Wisconsin needs 600 contact tracers

April 30, 2020

State making progress on hiring and training, but still short of 1,000-person goal.

COVID-19 cases in the last 14 days (left), heat map over life of outbreak (right). Images as of April 25th from Milwaukee County COVID-19

Expanding contact tracing is one of six key criteria identified in Governor Tony Evers’ Badger Bounce Back plan. The process, intended to contain the spread of a disease, is used to identify past contacts and alert people that they should be tested.

“Contact tracing is nothing new to public health people, we have been doing this for centuries,” said state Department of Health Services (DHS) Deputy Secretary Julie Willems Van Dijk during a media briefing on Tuesday, April 28, 2020. The process begins with a case investigation and then transitions to contacting those that may have had contact with the individual.

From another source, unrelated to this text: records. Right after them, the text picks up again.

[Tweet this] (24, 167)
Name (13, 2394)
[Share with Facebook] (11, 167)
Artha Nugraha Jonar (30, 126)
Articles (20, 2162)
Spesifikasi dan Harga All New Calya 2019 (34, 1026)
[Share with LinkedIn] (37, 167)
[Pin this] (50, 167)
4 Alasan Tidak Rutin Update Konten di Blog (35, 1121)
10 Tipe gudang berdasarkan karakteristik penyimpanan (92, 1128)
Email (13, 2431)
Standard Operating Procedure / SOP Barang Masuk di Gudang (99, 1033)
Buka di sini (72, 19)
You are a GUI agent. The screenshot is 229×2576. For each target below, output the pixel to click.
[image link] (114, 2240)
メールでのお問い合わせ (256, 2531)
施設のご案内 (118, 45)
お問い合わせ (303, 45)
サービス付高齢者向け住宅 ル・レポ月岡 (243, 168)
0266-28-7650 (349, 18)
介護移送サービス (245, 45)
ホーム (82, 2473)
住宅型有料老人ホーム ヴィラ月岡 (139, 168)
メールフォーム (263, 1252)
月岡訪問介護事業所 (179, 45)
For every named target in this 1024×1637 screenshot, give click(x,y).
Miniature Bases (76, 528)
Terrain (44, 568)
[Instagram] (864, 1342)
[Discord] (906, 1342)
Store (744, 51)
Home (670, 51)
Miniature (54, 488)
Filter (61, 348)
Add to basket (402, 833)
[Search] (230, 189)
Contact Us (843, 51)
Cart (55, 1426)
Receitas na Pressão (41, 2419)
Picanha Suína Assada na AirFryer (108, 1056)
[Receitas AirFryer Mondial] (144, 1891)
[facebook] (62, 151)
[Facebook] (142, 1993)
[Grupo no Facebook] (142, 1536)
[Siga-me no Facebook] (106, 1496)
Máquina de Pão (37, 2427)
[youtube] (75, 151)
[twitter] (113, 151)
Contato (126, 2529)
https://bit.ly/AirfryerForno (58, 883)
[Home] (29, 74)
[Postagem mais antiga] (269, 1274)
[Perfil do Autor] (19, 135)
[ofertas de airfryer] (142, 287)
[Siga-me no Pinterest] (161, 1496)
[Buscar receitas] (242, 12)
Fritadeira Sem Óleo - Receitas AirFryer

But the scale of the COVID-19 pandemic is challenging local public health departments and the state is moving to help them. Evers’ plan calls for 1,000 contact tracers to ultimately be working on the outbreak. The bounce-back plan benchmark calls for anyone that tests positive to be interviewed within 24 hours and their contacts to be interviewed within 48 hours.

“It’s about isolating and boxing in the people with the virus rather than isolating and boxing in all of the people,” said Willems Van Dijk. “Testing alone is not enough to contain the virus.”

She said the department now has 259 contact tracers. “We are onboarding 78 more plus 50 who will start training this week,” said Willems Van Dijk. But if things stop there that would leave the state with 387 contact tracers, more than 600 short of the goal.

As testing grows and the disease spreads, the number of people needing to be contacted also grows exponentially. One new confirmed case can result in dozens of contacts.

“We are moving to contact everyone who has a test, even before they know the results,” she said. Part of scaling up includes exploring ways to conduct initial interviews via text message or the web.

She said the state is hiring people with public health experience — “people who are good with people, who can conduct an interview, who can be meticulous in terms of data collection,” said Willems Van Dijk. “We also need people with a sense of empathy. This is not an easy job right now.” She said contact tracers call people who are very ill or family members of those who passed away from the disease.

“We are also surrounding our contact tracers with people who have social service skills,” she said. That includes working to make sure people have the support they need to stay home when asked to, including the ability to get groceries or tend to other family members.

The Milwaukee Health Department has a team of 19 contact tracers currently. It refers cases it doesn’t have the capacity to handle to the state or nearby health departments. “MHD is working on significantly ramping up contact tracing capabilities and working with other city departments and outside organizations to onboard individuals dedicated to assisting with these efforts,” said a spokesperson.

The questions asked as part of the initial investigation will also change over time. One question — whether the individual voted in-person for the April 7th election — will be dropped on May 1st. A formal report on the number of individuals that tested positive and had exposure to a voting site will be released in May by MHD. Willems Van Dijk said Tuesday she did not have the latest figures on that statewide investigation.